A group of entrepreneurs wish to provide an internet programming service and wanted access to programming from Comcast/NBCU – specifically, new theatrical movies. Although one NBCU argument was rejected, it ultimately was able to protect the programming in question.
Even more specifically, the movies were those aired by Comcast/NBCU within one year of their theatrical release.
Comcast/NBCU argued that the access provisions it agreed to when its merger was approved should be understood as to not include such movies.
The FCC rejected that argument.
However, Comcast/NBCU also argued that its agreements with the providers of such movies prevented it from granting widespread access to other distribution platforms; in fact, handing them over to Project Concord would put it into contractual breaches with the movie providers.
The FCC agreed that Comcast/NBCU had provided a preponderance of evidence that there were major legal problems with providing access to the movies, and that its refusal was not anti-competitive but rather was “consistent with reasonable, common industry practice.”

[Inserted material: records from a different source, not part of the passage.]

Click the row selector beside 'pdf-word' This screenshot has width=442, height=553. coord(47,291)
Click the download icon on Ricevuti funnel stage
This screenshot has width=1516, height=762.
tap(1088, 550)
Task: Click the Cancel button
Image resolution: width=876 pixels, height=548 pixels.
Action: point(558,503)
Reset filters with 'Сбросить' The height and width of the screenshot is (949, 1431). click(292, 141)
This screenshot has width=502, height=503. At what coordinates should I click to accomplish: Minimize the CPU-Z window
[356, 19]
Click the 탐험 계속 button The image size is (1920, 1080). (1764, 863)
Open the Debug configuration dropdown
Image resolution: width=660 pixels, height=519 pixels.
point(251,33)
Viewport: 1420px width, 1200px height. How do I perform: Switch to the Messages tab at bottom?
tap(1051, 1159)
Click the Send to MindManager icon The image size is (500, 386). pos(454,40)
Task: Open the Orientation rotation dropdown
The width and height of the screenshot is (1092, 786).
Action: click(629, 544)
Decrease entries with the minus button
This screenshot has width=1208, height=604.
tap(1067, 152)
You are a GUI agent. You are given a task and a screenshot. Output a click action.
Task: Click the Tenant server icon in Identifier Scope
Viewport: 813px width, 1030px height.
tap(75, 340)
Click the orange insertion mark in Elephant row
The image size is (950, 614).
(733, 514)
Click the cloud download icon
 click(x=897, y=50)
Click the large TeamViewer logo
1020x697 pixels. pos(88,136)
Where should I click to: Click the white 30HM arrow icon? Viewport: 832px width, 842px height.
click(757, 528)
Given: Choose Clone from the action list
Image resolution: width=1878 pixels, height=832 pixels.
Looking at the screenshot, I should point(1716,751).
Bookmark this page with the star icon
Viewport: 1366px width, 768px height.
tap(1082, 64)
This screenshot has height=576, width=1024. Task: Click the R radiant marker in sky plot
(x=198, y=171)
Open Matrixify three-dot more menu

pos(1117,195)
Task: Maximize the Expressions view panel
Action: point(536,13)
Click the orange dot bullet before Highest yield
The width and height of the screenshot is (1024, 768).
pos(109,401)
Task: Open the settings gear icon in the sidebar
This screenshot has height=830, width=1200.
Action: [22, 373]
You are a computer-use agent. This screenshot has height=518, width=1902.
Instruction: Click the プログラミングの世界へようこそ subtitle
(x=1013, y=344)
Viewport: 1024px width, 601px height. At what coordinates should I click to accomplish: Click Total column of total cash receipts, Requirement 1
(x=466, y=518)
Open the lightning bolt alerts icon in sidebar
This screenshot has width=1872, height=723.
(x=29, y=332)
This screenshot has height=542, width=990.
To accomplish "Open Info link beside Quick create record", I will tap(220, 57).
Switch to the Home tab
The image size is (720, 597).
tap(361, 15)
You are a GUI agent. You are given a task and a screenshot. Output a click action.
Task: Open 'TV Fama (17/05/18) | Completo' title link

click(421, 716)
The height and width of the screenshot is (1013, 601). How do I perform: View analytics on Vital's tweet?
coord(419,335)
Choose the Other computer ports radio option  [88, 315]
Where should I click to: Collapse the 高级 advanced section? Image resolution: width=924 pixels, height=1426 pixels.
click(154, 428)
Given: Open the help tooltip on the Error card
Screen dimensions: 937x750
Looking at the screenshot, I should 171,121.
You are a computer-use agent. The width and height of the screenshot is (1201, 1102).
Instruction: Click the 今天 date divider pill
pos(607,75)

The FCC also agreed that Comcast/NBCU did not engage in “unreasonable conduct” during the time the issue was under arbitration, and therefore did not honor a Project Concord request that Comcast/NBCU reimburse its legal expenses and other costs.
Project Concord’s website description of itself: “We were founded by a group of entrepreneurs who wanted to answer people’s calls for convenient and legal access to top movies and TV shows – but without the unwanted commercials or the need to reach into your wallet.”